**What is expected:**
All lines below between the line with "Given: Click the Edit button in Entry Details" and the line with "Given: Click the carousel previous arrow", including both, must be copied exactly, and the pictures must be omitted.

**Records for the task:**
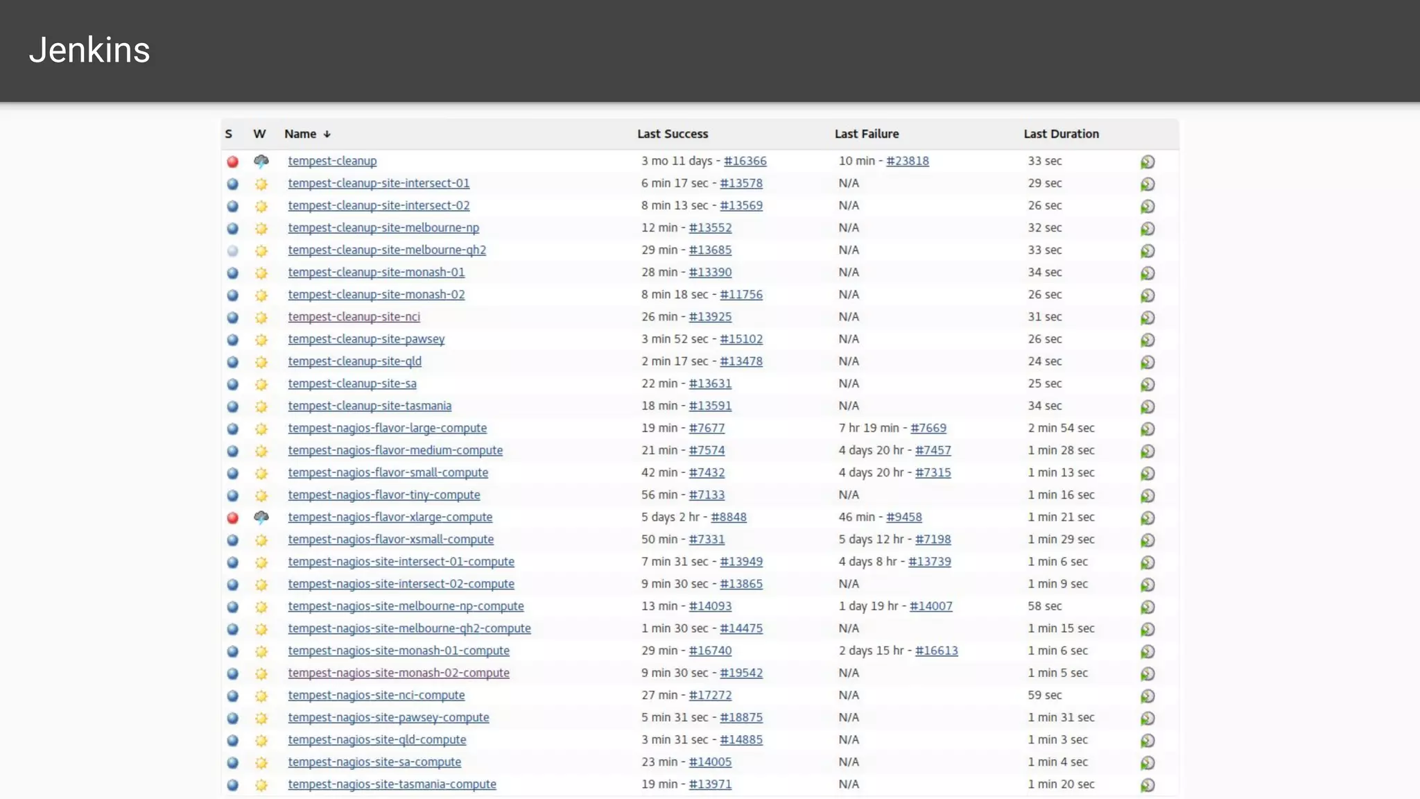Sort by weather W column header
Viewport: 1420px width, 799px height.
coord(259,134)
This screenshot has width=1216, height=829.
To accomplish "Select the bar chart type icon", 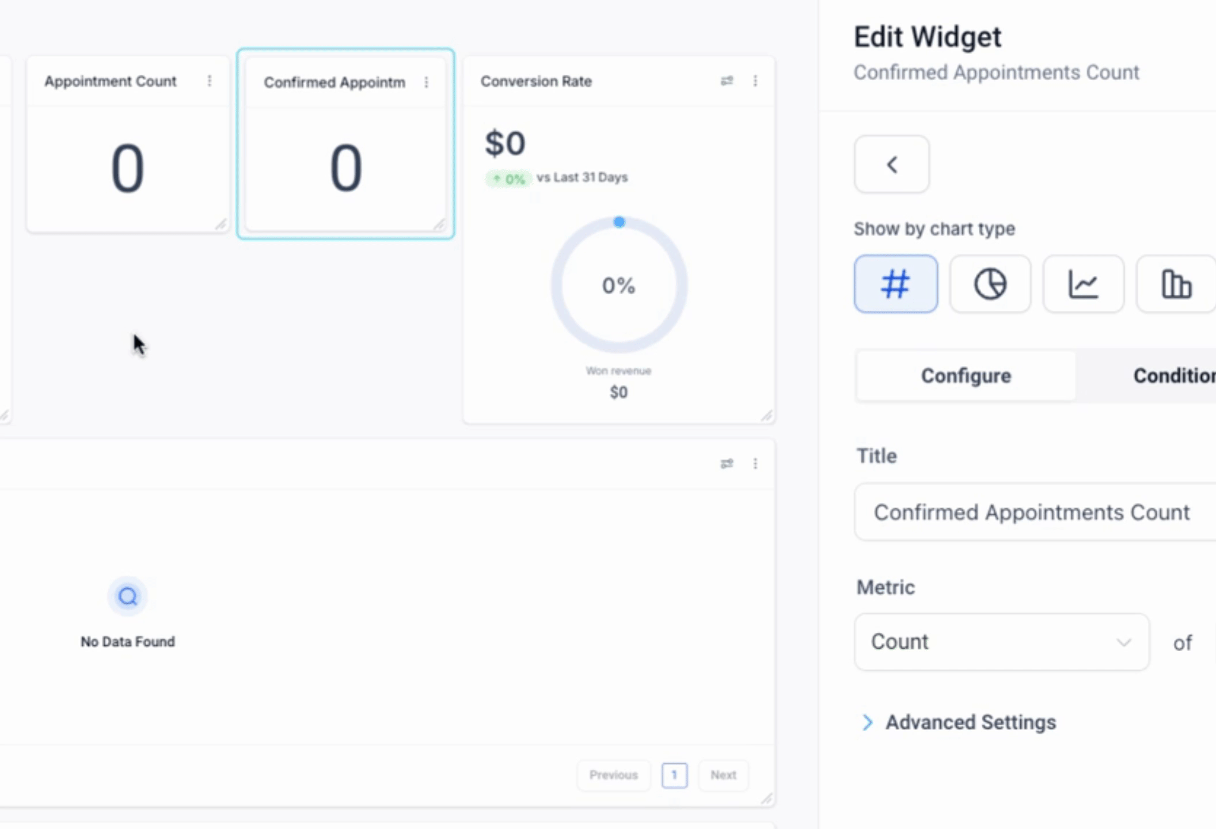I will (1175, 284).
==
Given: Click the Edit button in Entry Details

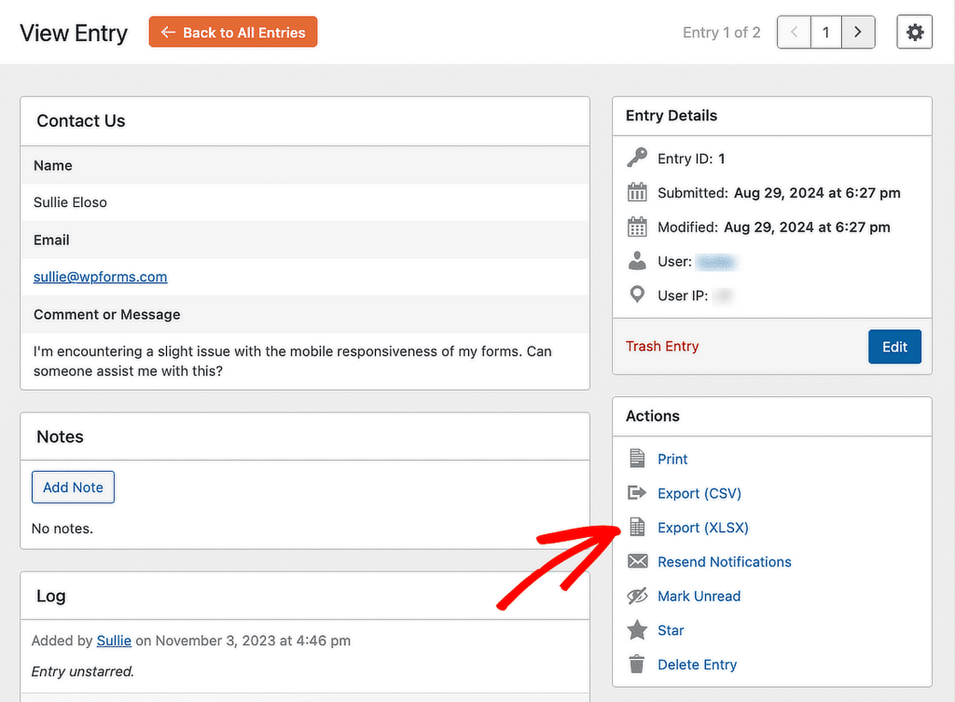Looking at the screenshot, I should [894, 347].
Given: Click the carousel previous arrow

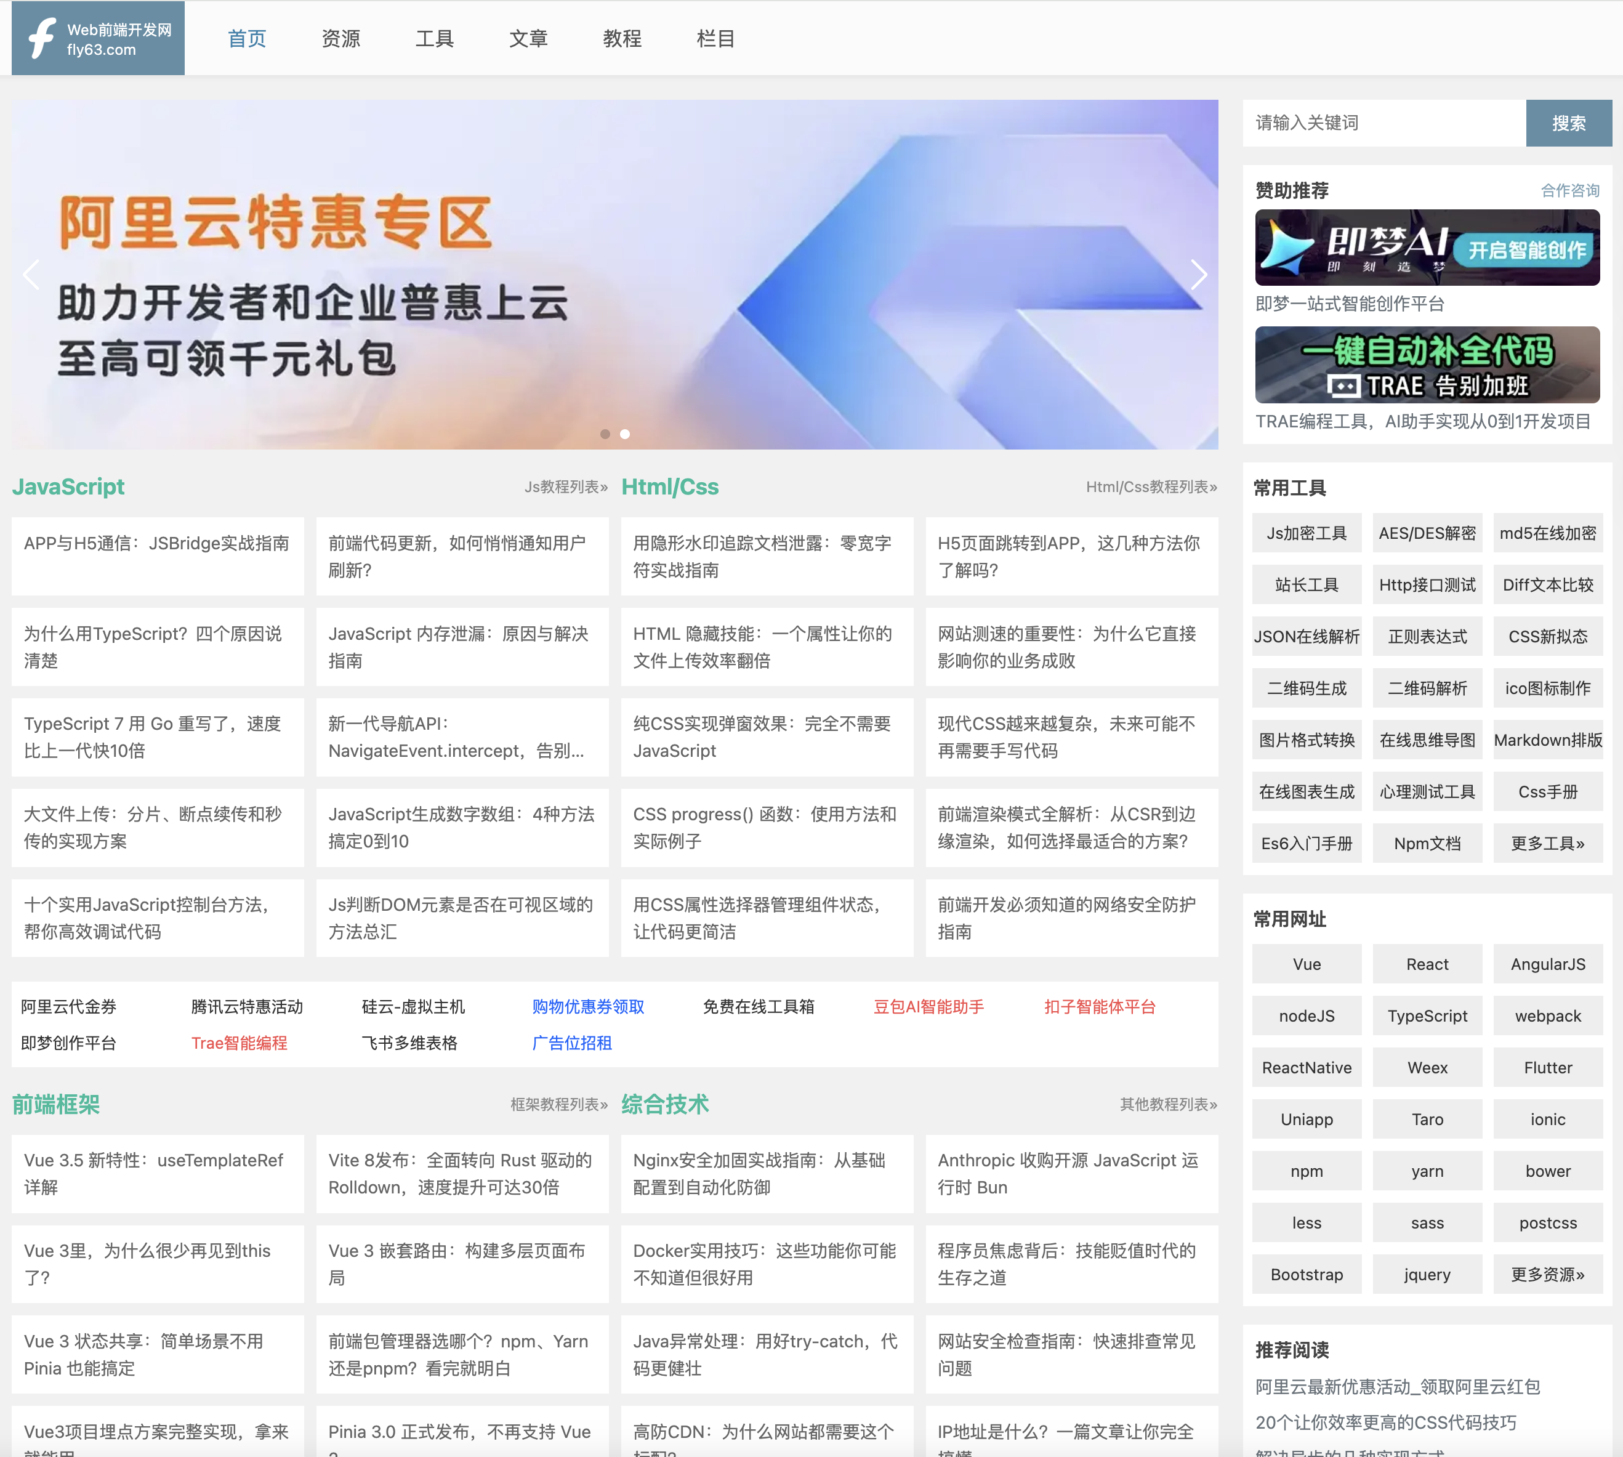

**Answer to the problem:**
Given: Click the Edit button in Entry Details

Looking at the screenshot, I should [894, 347].
Given: Click the carousel previous arrow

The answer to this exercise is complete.